Lesson 14: Breastfeeding Basics
This lesson is an introduction to breastfeeding. As a birth coach, you will sometimes be called to coach your clients around the decision of whether or not to nurse their baby. If your client chooses to nurse, then you have the honor of supporting her at the very first experience of nursing her baby as soon after the delivery. The research shows that a successful beginning of breastfeeding is a prediction for a long and satisfying nursing experience for both mother and baby. When difficulties emerge around breastfeeding, there is a great chance that you will be the one to give first aid, before the mother contacts a breastfeeding specialist. For all these reasons and more we thought that you want to be knowledgeable about breastfeeding.
Lesson 15: Establishing Your Birth Coach Practice
Congratulations! You are done with your training program, and it is time to establish your practice. We found that just as much as our students are excited and passionate about birth, they are intimidated by the idea of going into business. In this lesson, we are coaching you to become a successful birth support practitioner.
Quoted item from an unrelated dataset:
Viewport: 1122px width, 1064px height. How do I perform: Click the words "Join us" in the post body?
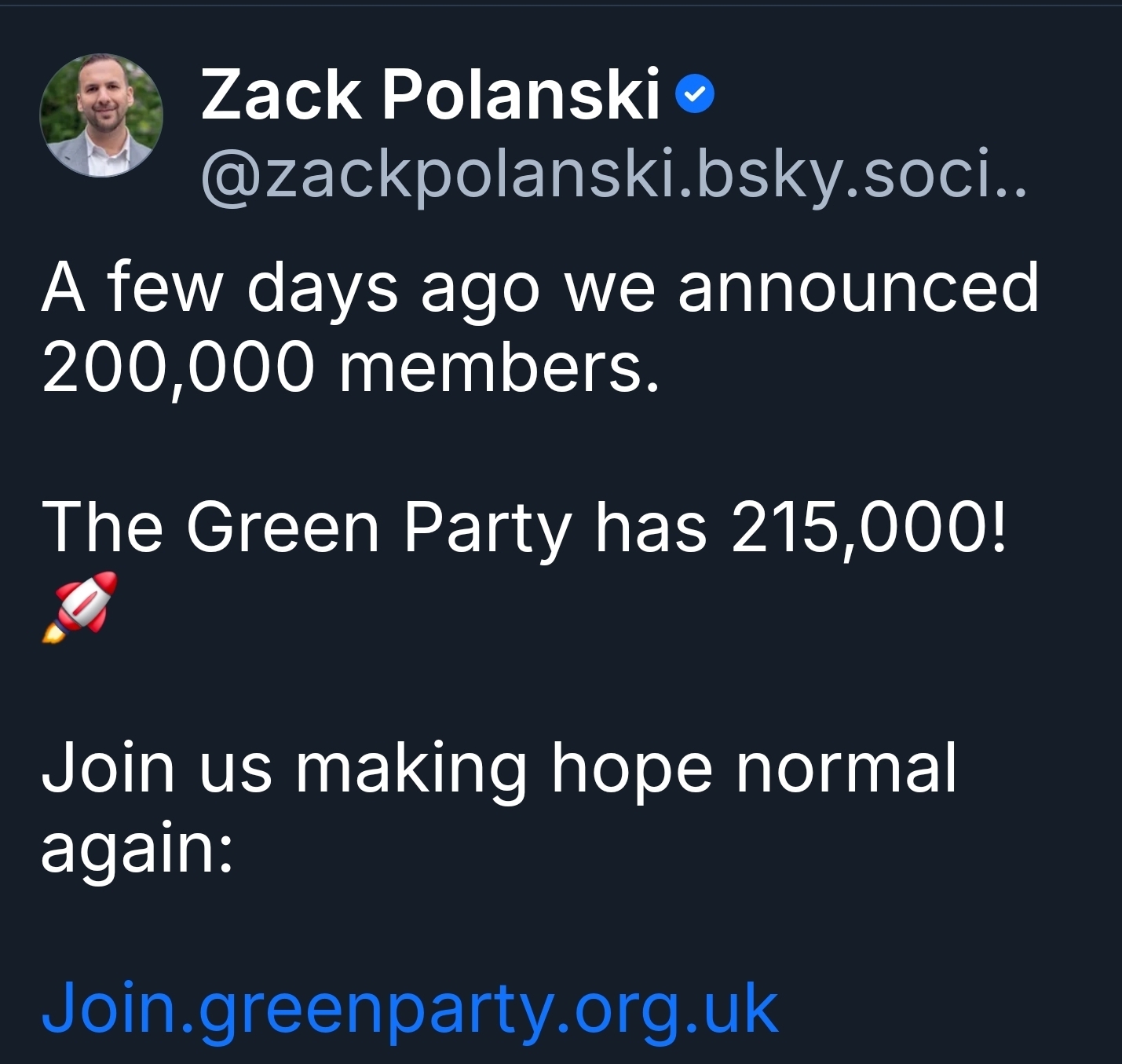tap(156, 768)
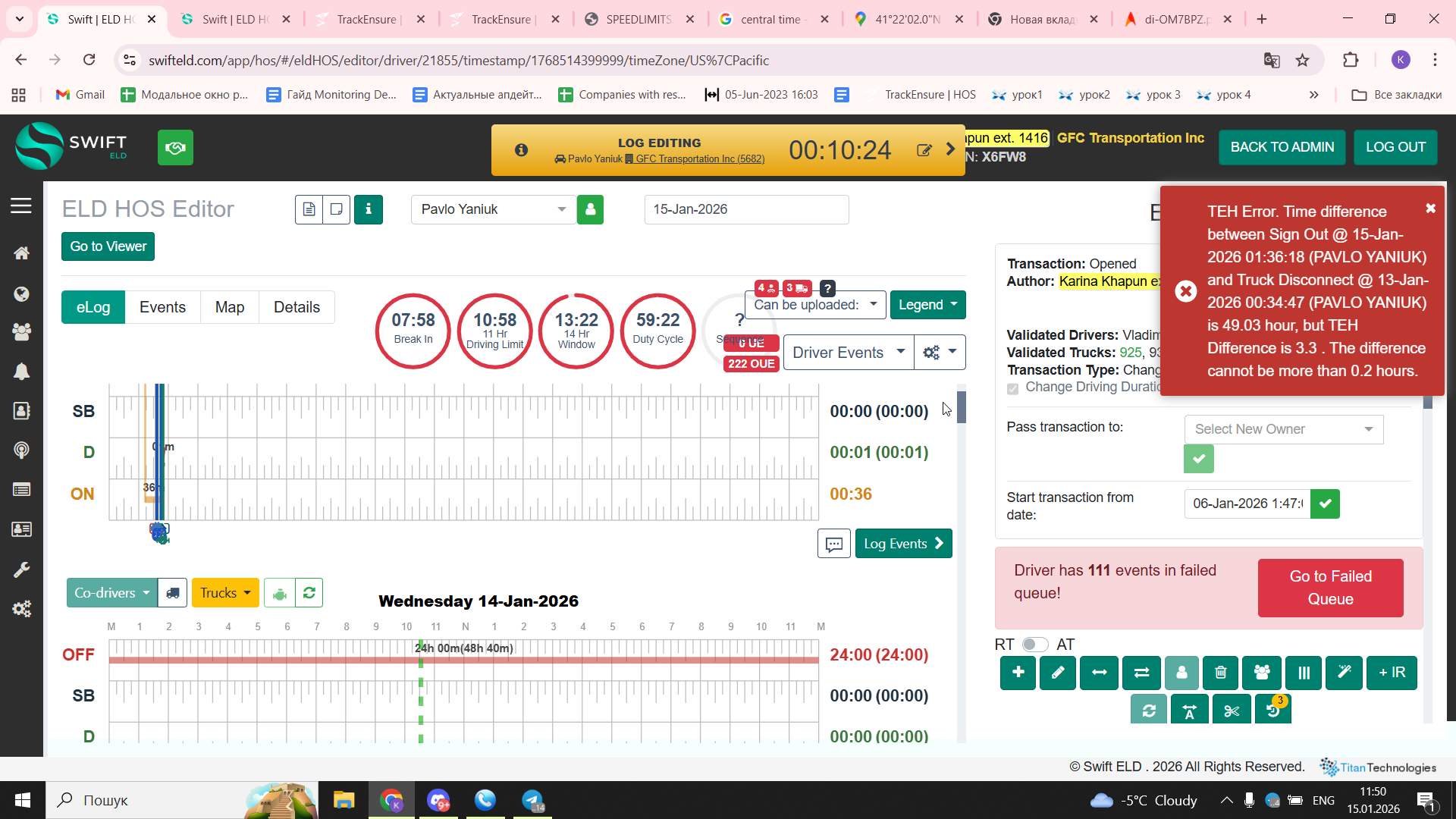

Here you will find information about networking, elevator pitch, how to find clients and turn them into referees, your basic package of marketing tools, relationship with a back-up doula, liability insurance, insurance claim codes and more.
- Complete all 15 audiovisual classes and the studying materials attached to each class.
- Complete the workshop’s reading list and study through the program’s resource guide.
- Actively participate in the five Saturday classes.
- Attend 25 hours supporting birthing clients at the hospital.
- Submit a full report of three births you have attended.
- Pass the final exam- the exam consists of a case study which you will analyze, and a terminology quiz.